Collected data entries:

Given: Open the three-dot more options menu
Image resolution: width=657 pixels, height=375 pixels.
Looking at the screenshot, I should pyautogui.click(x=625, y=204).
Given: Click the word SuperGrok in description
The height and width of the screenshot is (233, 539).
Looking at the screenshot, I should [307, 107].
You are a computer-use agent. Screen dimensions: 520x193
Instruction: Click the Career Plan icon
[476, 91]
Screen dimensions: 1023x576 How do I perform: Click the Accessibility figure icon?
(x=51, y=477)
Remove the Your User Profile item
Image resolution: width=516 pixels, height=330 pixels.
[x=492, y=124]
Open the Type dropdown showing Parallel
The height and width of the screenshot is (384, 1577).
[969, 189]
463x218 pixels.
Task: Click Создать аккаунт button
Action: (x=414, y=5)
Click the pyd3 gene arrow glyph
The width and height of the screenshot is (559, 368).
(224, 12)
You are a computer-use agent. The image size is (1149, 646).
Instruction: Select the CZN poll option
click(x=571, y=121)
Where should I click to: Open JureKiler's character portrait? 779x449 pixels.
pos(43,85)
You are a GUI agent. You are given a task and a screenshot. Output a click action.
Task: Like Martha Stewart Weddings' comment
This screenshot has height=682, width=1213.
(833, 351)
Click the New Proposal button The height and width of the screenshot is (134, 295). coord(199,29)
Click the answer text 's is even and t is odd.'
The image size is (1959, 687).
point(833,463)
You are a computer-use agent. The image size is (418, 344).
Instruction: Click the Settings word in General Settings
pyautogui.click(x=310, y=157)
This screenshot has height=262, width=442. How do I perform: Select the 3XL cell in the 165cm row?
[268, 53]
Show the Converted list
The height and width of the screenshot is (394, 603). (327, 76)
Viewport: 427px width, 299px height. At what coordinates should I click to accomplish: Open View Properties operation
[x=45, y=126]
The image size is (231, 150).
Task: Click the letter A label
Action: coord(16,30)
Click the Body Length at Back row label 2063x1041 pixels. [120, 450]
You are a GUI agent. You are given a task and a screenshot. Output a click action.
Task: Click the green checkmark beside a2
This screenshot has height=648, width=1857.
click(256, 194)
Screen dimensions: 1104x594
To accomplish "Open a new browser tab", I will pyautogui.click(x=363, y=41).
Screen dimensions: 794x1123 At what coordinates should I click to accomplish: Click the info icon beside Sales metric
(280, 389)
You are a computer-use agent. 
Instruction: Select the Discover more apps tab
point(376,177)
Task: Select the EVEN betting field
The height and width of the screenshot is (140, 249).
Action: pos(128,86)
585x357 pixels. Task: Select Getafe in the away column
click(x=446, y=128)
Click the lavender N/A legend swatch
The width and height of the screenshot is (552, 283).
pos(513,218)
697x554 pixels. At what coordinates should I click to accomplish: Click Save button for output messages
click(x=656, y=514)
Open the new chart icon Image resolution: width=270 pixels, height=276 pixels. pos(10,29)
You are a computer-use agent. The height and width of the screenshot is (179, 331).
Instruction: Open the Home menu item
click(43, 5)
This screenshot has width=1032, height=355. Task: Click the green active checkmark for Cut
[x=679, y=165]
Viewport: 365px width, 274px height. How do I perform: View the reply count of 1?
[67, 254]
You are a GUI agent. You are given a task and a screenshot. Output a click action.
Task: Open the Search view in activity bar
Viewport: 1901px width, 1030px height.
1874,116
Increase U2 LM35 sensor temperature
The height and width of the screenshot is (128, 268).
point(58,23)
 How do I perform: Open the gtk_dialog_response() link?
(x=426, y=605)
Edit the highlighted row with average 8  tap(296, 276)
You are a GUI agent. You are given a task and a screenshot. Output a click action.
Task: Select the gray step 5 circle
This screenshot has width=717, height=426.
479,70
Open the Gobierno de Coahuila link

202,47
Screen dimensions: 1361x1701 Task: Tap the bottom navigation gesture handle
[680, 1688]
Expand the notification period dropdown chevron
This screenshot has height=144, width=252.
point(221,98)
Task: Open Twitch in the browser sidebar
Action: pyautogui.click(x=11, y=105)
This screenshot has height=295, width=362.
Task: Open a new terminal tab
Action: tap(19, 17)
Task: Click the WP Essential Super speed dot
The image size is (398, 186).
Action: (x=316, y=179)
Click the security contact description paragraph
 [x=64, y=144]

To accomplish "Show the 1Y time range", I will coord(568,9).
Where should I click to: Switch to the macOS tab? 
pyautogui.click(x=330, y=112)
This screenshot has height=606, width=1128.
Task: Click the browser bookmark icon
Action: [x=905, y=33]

Directions: Write out the records shown above, exactly as they appear.

Reply:
Given: Open the three-dot more options menu
Image resolution: width=657 pixels, height=375 pixels.
Looking at the screenshot, I should pyautogui.click(x=625, y=204).
Given: Click the word SuperGrok in description
The height and width of the screenshot is (233, 539).
Looking at the screenshot, I should [307, 107].
You are a computer-use agent. Screen dimensions: 520x193
Instruction: Click the Career Plan icon
[476, 91]
Screen dimensions: 1023x576 How do I perform: Click the Accessibility figure icon?
(x=51, y=477)
Remove the Your User Profile item
Image resolution: width=516 pixels, height=330 pixels.
[x=492, y=124]
Open the Type dropdown showing Parallel
The height and width of the screenshot is (384, 1577).
[969, 189]
463x218 pixels.
Task: Click Создать аккаунт button
Action: (x=414, y=5)
Click the pyd3 gene arrow glyph
The width and height of the screenshot is (559, 368).
(224, 12)
You are a computer-use agent. The image size is (1149, 646).
Instruction: Select the CZN poll option
click(x=571, y=121)
Where should I click to: Open JureKiler's character portrait? 779x449 pixels.
pos(43,85)
You are a GUI agent. You are given a task and a screenshot. Output a click action.
Task: Like Martha Stewart Weddings' comment
This screenshot has height=682, width=1213.
(833, 351)
Click the New Proposal button The height and width of the screenshot is (134, 295). coord(199,29)
Click the answer text 's is even and t is odd.'
The image size is (1959, 687).
point(833,463)
You are a computer-use agent. The image size is (418, 344).
Instruction: Click the Settings word in General Settings
pyautogui.click(x=310, y=157)
This screenshot has height=262, width=442. How do I perform: Select the 3XL cell in the 165cm row?
[268, 53]
Show the Converted list
The height and width of the screenshot is (394, 603). (327, 76)
Viewport: 427px width, 299px height. At what coordinates should I click to accomplish: Open View Properties operation
[x=45, y=126]
The image size is (231, 150).
Task: Click the letter A label
Action: coord(16,30)
Click the Body Length at Back row label 2063x1041 pixels. [120, 450]
You are a GUI agent. You are given a task and a screenshot. Output a click action.
Task: Click the green checkmark beside a2
This screenshot has height=648, width=1857.
click(256, 194)
Screen dimensions: 1104x594
To accomplish "Open a new browser tab", I will pyautogui.click(x=363, y=41).
Screen dimensions: 794x1123 At what coordinates should I click to accomplish: Click the info icon beside Sales metric
(280, 389)
You are a computer-use agent. 
Instruction: Select the Discover more apps tab
point(376,177)
Task: Select the EVEN betting field
The height and width of the screenshot is (140, 249).
Action: pos(128,86)
585x357 pixels. Task: Select Getafe in the away column
click(x=446, y=128)
Click the lavender N/A legend swatch
The width and height of the screenshot is (552, 283).
pos(513,218)
697x554 pixels. At what coordinates should I click to accomplish: Click Save button for output messages
click(x=656, y=514)
Open the new chart icon Image resolution: width=270 pixels, height=276 pixels. pos(10,29)
You are a computer-use agent. The height and width of the screenshot is (179, 331).
Instruction: Open the Home menu item
click(43, 5)
This screenshot has width=1032, height=355. Task: Click the green active checkmark for Cut
[x=679, y=165]
Viewport: 365px width, 274px height. How do I perform: View the reply count of 1?
[67, 254]
You are a GUI agent. You are given a task and a screenshot. Output a click action.
Task: Open the Search view in activity bar
Viewport: 1901px width, 1030px height.
1874,116
Increase U2 LM35 sensor temperature
The height and width of the screenshot is (128, 268).
point(58,23)
 How do I perform: Open the gtk_dialog_response() link?
(x=426, y=605)
Edit the highlighted row with average 8  tap(296, 276)
You are a GUI agent. You are given a task and a screenshot. Output a click action.
Task: Select the gray step 5 circle
This screenshot has width=717, height=426.
479,70
Open the Gobierno de Coahuila link

202,47
Screen dimensions: 1361x1701 Task: Tap the bottom navigation gesture handle
[680, 1688]
Expand the notification period dropdown chevron
This screenshot has height=144, width=252.
point(221,98)
Task: Open Twitch in the browser sidebar
Action: pyautogui.click(x=11, y=105)
This screenshot has height=295, width=362.
Task: Open a new terminal tab
Action: tap(19, 17)
Task: Click the WP Essential Super speed dot
The image size is (398, 186).
Action: (x=316, y=179)
Click the security contact description paragraph
 [x=64, y=144]

To accomplish "Show the 1Y time range", I will coord(568,9).
Where should I click to: Switch to the macOS tab? 
pyautogui.click(x=330, y=112)
This screenshot has height=606, width=1128.
Task: Click the browser bookmark icon
Action: [x=905, y=33]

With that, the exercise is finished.